◆ What you will do ◆
a: Could you rewrite the passage on jasmonates and Aβ42 toxicity between "Investigating the effects" and "AD animal models.", inclusive, with "oxidative stress" changed to "redox imbalance"?
b: What comes next in the introduction on jasmonates and Aβ42 toxicity, picking up after its final sentence?

Start of Document excerpt

Investigating the effects of the jasmonate compounds on Aβ42-induced cell death, oxidative stress, DNA double-strand breaks and synapsin I protein depletion

Introduction: Intracellular accumulation of Amyloid-ß 42 (Aß42) is linked to various neuronal toxicities found in the brains of Alzheimer’s disease (AD) patients. This includes dysregulatory effects on glutamatergic neurotransmission which may contribute to synaptic loss and the inhibition of synaptic plasticity. Moreover, Aß42 promotes oxidative stress, which encourages mitochondrial dysfunction, DNA damage and pro-apoptotic signalling, and has also been linked to synaptic dysfunctions. This is supported by studies reporting protective effects of many exogenous antioxidants against Aß42-dependent neurotoxicity in neurons and on pathological effects including cognitive deficits in AD animal models.

End of Document excerpt
Start of Data

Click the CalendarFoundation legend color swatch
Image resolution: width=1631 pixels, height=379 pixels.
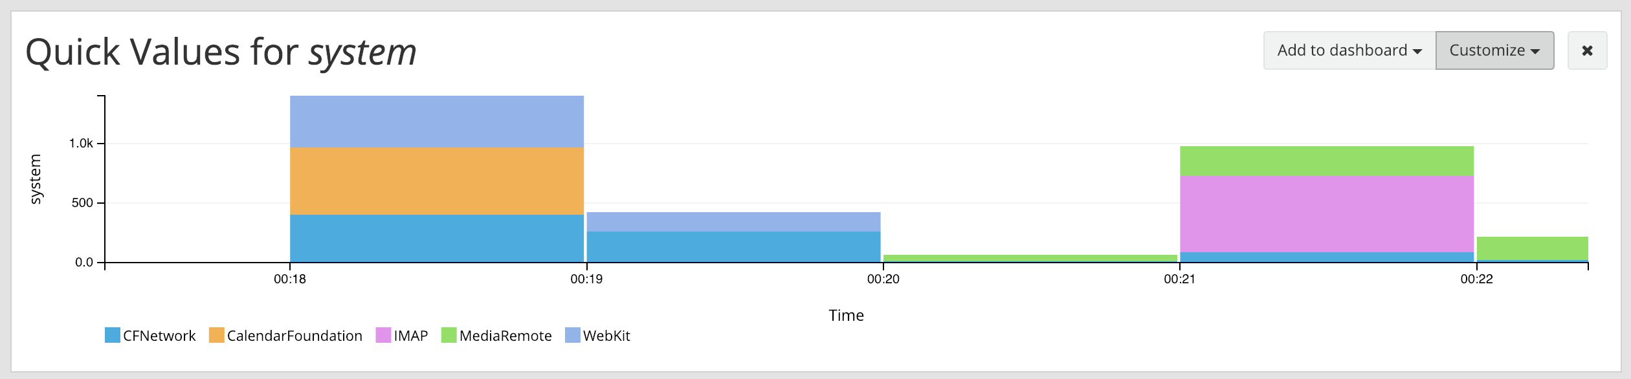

End of Data

◆ Replies ◆
a:
Investigating the effects of the jasmonate compounds on Aβ42-induced cell death, redox imbalance, DNA double-strand breaks and synapsin I protein depletion

Introduction: Intracellular accumulation of Amyloid-ß 42 (Aß42) is linked to various neuronal toxicities found in the brains of Alzheimer’s disease (AD) patients. This includes dysregulatory effects on glutamatergic neurotransmission which may contribute to synaptic loss and the inhibition of synaptic plasticity. Moreover, Aß42 promotes redox imbalance, which encourages mitochondrial dysfunction, DNA damage and pro-apoptotic signalling, and has also been linked to synaptic dysfunctions. This is supported by studies reporting protective effects of many exogenous antioxidants against Aß42-dependent neurotoxicity in neurons and on pathological effects including cognitive deficits in AD animal models.

b:
Aims: With the aim of identifying additional antioxidants compounds that minimise the toxic effects of Aß42, we used SH-SY5Y cells and rat hippocampal neuronal cultures to assess the impacts of the jasmonate compounds: 12-oxophytodienoic acid (OPDA), jasmonic acid (JA) and methyl jasmonate (MeJa), in comparison to α-tocopherol (α-T), a well characterised antioxidant, on Aß42-dependent cell death, oxidative stress, DNA damage and Synapsin I protein depletion.
Results: Our results show that Aß42 but not the inactive Aß42-1 reverse peptide, induced significant increases in cell death, which was minimised by α-T and the jasmonate compounds. We also demonstrate that like α-T, the jasmonates exert antioxidant properties and prevent Aß42-dependent increases in ROS. However, in contrast to α-T, we show that the antioxidant effects of the jasmonates are not attributable to free radical scavenging abilities. Moreover, we demonstrate that Aß42-dependent DNA double-strand breaks (DSBs) contribute to synapsin I protein depletion, and that α-T and OPDA opposed the Aß42-mediated synapsin I depletion.
Conclusion: Our findings suggest that the jasmonates provide cytoprotective properties against Aß42-induced neurotoxicity and therefore may have therapeutic benefits in AD. Moreover, our data also suggests that there is a potential link between Aß42-induced synapsin I depletion and DSBs.